WindsorPatania Architects helped 19 homeless people into purpose-built accommodation in Barcelona earlier in 2020 and is now involved in enabling a further 17 to get a roof over their heads in the Spanish city.
The firm, based in Perne Road, believes the scheme – HomelessHostelsWork (HHW), from thecharity Homeless Entrepreneur – could provide a sustainable model to roll out across European cities.
It was launched in March 2020 as the Covid-19 began to take hold, and works by turning hostels and hotels forced to close during the pandemic into an asset to house homeless people.
WindsorPatania was part of the team that helped repurpose a hostel in Barcelona city centre into Covid-secure accommodation in the first stage of the programme.
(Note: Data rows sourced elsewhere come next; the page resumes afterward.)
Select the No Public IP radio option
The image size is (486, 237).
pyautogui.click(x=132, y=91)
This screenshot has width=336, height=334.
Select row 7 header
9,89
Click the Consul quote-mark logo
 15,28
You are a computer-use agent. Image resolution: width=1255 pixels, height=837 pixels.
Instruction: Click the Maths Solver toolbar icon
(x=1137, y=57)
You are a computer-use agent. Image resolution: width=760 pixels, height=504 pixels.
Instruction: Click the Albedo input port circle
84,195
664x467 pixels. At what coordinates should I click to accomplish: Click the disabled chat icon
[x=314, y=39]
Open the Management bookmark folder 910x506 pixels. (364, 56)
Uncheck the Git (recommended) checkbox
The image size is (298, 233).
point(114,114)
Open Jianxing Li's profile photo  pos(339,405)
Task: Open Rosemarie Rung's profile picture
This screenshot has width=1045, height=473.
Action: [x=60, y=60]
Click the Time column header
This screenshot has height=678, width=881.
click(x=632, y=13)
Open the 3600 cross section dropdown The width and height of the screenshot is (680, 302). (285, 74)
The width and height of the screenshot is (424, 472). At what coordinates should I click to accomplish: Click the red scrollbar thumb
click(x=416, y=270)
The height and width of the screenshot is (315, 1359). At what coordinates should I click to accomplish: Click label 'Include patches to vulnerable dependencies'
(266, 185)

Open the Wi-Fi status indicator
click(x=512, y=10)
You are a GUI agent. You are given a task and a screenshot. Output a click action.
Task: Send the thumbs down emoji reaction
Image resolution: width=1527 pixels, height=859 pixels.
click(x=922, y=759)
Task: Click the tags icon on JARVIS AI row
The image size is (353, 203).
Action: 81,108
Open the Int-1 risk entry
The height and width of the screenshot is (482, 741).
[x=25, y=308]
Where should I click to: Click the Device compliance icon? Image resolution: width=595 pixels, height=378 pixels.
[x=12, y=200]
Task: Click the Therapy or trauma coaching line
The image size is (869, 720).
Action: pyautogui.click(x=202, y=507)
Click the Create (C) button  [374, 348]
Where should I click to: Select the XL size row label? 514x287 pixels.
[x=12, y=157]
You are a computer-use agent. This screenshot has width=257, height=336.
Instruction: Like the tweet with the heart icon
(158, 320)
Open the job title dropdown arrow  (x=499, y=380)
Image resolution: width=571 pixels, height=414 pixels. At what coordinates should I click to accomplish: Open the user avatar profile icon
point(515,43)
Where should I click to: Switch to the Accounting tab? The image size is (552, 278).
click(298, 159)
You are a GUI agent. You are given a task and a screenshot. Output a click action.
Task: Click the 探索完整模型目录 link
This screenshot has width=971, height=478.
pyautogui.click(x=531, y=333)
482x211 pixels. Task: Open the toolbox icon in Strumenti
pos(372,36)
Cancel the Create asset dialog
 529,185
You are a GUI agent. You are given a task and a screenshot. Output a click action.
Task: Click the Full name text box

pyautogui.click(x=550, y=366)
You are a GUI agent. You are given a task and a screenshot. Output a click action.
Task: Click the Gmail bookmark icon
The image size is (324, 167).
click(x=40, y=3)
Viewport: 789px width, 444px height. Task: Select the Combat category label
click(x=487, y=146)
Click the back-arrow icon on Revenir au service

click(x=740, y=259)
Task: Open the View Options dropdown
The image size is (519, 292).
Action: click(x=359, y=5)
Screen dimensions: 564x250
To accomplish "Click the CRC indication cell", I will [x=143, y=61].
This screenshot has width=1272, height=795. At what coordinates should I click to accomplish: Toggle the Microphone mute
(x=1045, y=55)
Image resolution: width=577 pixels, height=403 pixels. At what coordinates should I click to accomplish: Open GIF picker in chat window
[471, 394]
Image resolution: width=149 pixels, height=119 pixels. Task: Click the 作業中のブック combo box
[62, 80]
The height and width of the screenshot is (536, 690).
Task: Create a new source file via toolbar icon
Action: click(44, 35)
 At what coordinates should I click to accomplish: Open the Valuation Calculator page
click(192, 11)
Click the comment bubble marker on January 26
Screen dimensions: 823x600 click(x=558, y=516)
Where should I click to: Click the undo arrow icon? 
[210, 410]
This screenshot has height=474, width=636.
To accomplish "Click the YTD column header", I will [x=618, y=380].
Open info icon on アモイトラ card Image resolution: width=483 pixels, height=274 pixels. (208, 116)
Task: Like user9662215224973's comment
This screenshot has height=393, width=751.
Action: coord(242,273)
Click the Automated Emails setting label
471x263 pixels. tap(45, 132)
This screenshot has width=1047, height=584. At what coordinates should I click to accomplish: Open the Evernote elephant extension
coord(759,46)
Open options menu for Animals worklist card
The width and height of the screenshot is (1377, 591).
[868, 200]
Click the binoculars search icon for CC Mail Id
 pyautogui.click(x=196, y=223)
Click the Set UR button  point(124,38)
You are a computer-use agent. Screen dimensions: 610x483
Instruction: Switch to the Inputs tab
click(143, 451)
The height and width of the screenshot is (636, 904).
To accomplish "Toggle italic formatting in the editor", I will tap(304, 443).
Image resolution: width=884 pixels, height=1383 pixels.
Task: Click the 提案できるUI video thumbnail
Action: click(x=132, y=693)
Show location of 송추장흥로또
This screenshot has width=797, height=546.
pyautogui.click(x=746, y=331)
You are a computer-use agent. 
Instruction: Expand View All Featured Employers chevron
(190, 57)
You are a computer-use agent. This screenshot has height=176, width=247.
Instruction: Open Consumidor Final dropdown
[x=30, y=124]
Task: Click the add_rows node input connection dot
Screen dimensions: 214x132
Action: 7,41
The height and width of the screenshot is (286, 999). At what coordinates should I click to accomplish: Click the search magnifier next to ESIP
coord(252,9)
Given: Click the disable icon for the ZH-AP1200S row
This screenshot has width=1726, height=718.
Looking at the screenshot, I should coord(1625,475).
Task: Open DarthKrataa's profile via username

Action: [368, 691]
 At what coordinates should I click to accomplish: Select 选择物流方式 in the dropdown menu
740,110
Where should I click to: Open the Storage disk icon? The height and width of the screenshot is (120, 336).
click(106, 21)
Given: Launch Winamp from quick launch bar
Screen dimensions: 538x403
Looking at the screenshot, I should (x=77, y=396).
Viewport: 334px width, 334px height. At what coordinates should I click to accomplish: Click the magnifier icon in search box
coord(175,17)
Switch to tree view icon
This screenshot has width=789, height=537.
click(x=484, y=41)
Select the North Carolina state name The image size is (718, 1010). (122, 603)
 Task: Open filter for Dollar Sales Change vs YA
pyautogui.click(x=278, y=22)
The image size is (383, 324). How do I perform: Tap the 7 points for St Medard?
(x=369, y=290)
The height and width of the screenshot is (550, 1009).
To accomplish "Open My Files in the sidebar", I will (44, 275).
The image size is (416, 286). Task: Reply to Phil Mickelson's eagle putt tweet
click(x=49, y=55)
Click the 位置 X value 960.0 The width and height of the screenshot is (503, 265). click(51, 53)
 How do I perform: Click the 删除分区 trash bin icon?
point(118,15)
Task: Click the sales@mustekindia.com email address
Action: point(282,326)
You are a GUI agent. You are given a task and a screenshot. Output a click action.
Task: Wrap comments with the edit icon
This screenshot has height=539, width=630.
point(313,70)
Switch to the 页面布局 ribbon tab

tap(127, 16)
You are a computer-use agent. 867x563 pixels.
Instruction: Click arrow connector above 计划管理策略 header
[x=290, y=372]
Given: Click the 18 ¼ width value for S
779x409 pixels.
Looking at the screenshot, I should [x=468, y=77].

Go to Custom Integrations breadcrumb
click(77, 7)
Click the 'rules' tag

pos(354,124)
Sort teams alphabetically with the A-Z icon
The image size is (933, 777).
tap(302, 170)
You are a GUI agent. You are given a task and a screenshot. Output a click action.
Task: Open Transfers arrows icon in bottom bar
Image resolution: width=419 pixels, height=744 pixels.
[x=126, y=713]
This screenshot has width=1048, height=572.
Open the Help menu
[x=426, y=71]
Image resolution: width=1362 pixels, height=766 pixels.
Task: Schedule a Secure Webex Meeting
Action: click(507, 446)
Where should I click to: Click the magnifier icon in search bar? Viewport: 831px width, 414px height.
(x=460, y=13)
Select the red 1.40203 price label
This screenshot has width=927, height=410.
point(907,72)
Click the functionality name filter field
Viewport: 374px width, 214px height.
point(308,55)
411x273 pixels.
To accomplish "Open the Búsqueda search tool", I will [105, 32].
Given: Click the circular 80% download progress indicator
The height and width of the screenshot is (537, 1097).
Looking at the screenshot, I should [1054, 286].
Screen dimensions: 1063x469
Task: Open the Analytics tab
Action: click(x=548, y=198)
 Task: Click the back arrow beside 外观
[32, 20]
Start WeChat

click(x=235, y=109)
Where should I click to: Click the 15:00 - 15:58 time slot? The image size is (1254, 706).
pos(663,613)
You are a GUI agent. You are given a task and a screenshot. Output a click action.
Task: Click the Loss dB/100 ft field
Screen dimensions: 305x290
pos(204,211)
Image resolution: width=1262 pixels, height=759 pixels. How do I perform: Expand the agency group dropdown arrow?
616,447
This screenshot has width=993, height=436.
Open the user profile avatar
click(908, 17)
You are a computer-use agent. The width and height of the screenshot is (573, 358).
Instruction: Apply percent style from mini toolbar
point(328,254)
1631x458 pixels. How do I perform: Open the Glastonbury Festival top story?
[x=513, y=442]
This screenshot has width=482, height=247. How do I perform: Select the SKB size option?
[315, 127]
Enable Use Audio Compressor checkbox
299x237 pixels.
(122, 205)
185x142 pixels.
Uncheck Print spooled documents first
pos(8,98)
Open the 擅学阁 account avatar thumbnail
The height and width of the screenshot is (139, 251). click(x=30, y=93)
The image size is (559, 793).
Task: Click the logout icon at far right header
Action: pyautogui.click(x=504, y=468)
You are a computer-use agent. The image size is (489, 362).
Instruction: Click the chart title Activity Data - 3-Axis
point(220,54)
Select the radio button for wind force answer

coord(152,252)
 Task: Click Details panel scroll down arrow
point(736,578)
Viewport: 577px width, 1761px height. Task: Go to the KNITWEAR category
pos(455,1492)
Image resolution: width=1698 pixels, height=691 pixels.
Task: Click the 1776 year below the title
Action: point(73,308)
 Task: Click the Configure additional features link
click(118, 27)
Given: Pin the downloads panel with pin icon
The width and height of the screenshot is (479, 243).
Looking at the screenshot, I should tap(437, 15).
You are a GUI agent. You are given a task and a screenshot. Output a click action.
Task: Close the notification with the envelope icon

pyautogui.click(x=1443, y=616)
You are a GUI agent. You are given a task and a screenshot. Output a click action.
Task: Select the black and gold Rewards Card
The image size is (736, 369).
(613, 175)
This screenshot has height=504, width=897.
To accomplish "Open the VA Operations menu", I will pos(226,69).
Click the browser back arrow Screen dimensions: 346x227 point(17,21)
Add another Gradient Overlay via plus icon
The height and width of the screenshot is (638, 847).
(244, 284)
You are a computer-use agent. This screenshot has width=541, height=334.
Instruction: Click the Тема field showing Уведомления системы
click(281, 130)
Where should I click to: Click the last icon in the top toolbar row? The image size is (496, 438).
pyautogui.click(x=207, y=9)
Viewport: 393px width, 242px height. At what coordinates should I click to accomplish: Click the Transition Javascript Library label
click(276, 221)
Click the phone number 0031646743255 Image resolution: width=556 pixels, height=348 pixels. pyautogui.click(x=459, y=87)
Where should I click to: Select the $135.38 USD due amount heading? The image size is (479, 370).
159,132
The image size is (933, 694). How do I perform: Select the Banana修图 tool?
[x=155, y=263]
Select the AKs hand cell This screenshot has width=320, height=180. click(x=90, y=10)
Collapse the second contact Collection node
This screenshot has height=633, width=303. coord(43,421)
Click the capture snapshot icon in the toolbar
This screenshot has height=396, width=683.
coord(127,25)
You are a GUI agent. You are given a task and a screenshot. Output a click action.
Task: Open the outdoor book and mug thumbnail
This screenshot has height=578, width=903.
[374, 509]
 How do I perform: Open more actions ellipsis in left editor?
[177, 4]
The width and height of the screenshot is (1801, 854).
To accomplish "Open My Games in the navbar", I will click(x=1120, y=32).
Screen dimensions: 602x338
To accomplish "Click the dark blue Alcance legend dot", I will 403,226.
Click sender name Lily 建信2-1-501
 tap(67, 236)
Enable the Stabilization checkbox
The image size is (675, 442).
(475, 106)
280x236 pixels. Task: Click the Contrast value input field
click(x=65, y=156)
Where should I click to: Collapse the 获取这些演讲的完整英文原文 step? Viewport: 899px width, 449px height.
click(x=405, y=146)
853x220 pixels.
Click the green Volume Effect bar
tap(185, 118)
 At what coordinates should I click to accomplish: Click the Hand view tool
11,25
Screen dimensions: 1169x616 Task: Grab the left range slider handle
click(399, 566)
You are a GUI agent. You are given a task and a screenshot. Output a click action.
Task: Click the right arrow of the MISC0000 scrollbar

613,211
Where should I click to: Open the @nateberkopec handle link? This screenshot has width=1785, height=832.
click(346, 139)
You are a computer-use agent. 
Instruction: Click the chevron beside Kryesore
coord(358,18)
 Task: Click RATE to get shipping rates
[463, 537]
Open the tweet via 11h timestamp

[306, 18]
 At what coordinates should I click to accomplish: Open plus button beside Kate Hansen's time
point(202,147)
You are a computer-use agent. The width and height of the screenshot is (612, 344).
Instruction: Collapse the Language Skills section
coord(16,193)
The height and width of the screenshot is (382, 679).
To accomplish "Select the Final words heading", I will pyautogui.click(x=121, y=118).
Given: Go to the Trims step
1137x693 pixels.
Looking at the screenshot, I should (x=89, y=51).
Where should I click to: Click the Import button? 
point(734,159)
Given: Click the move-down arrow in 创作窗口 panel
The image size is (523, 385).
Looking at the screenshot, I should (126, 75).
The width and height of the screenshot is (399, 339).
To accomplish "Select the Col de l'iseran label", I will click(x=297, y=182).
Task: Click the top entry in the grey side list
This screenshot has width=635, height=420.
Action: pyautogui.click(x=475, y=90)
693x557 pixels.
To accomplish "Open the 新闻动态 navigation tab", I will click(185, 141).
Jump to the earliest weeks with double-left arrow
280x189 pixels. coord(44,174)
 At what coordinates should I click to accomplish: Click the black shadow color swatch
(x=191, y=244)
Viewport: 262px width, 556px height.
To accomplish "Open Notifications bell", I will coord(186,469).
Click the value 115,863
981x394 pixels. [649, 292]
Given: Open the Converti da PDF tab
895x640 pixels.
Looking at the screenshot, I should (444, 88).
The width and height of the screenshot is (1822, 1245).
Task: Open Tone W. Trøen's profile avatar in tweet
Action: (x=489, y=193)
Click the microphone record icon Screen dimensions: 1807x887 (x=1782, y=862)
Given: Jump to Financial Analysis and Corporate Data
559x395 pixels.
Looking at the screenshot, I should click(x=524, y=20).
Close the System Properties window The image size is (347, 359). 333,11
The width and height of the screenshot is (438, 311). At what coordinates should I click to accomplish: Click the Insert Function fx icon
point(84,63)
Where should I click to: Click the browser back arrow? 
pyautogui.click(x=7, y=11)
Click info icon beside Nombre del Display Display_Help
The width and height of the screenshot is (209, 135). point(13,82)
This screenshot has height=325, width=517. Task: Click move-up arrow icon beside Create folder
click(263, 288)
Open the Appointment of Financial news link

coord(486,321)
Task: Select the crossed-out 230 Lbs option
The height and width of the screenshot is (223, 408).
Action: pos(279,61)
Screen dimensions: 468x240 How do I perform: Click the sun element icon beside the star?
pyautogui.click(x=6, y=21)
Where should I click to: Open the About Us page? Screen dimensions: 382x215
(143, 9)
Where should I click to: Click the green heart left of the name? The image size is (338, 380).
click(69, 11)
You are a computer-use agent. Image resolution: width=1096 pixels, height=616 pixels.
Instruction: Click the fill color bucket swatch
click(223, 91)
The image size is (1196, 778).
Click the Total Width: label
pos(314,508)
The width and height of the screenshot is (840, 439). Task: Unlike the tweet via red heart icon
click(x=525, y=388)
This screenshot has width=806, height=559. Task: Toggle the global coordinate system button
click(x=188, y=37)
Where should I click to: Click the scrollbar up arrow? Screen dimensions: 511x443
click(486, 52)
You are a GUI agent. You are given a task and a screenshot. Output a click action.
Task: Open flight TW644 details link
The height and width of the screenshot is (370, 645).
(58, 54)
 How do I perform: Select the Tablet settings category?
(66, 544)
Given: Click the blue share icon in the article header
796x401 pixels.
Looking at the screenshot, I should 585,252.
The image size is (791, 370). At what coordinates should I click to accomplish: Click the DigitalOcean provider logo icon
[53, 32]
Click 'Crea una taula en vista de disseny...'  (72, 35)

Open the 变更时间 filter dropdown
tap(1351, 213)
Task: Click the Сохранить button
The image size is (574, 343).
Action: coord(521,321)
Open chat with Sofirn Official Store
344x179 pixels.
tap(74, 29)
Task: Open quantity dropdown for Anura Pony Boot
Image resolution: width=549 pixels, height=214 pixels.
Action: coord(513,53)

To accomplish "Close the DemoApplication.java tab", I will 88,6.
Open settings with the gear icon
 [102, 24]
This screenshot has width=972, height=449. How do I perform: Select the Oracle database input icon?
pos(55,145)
Homeless Entrepreneur’s HELP programme, which focuses on economic empowerment to reduce poverty, then helped five of the beneficiaries to find work and begin to pay rent.
RIBA architect Giovanni Patania, a partner at WindsorPatania, said: “As architects, we’re usually asked to create spaces to increase social interaction. We had to think in a very different way for this project. The hostel was a great base from which to start, with lots of original features we wanted to preserve. It was important to us to still offer an aesthetically pleasing design, despite the main aim being function, not form.”
Fellow partner Ryan Windsor added: “This was a time to come together, to show solidarity and support frontline services and workers where we could.”
The firm, which also has offices in London and Liverpool, is lead architect for the programme as it enters its second stage.
Two floors at Central & Basic Solarium in Barcelona will be repurposed into a launchpad for the 17 ‘homeless entrepreneurs’ within six months.
WindsorPatania will redesign the dormitories and communal areas using new layouts and room dividers that ensure social distancing.
With travel bans in place, the team is working remotely with a Barcelona-based architect to take measurements and provide images and plans.
The homeless people will be provided with Covid-secure single workstations allowing them to seek employment.
But each measure has to be designed to be temporary, sustainable and removable so that the hostel can revert to its previous use when appropriate.
Corridors will be repurposed to house workstations and the reception area divided so that people entering the building can remove and store their shoes safely.
A sanitisation area for mask removal and hand-washing is planned, and WindsorPatania was asked by the charity to create a special room for training, therapy, and group support.
“Solidarity defined the first wave. Now, sustainability takes centre stage. Homeless people need more than just housing. They also need opportunities to be active, working citizens,” said Ryan.
Francisco, the owner of Central & Basic Solarium hostel, said, “The only way we, as a society, can survive this period is by helping each other. We have been blessed with a job, a family, and a circle of trust that can help us during hard times, but not everyone has these benefits. This is why we believe that by helping our fellow citizens in need, we’ll contribute to a better society.”
Manchester-based architectural visualisation specialist North Made Studio is working on planning and providing interior visuals of the converted spaces
Coca-Cola and IBM support the project as partners, providing drinks, coaching, well-being workshops, mentorship and a digital learning platform called SkillsBuild.
Barcelona-based Homeless Entrepreneur, with more than 250 volunteers around the world, manages the project.
WindsorPatania has a policy of undertaking at least one pro bono project a year.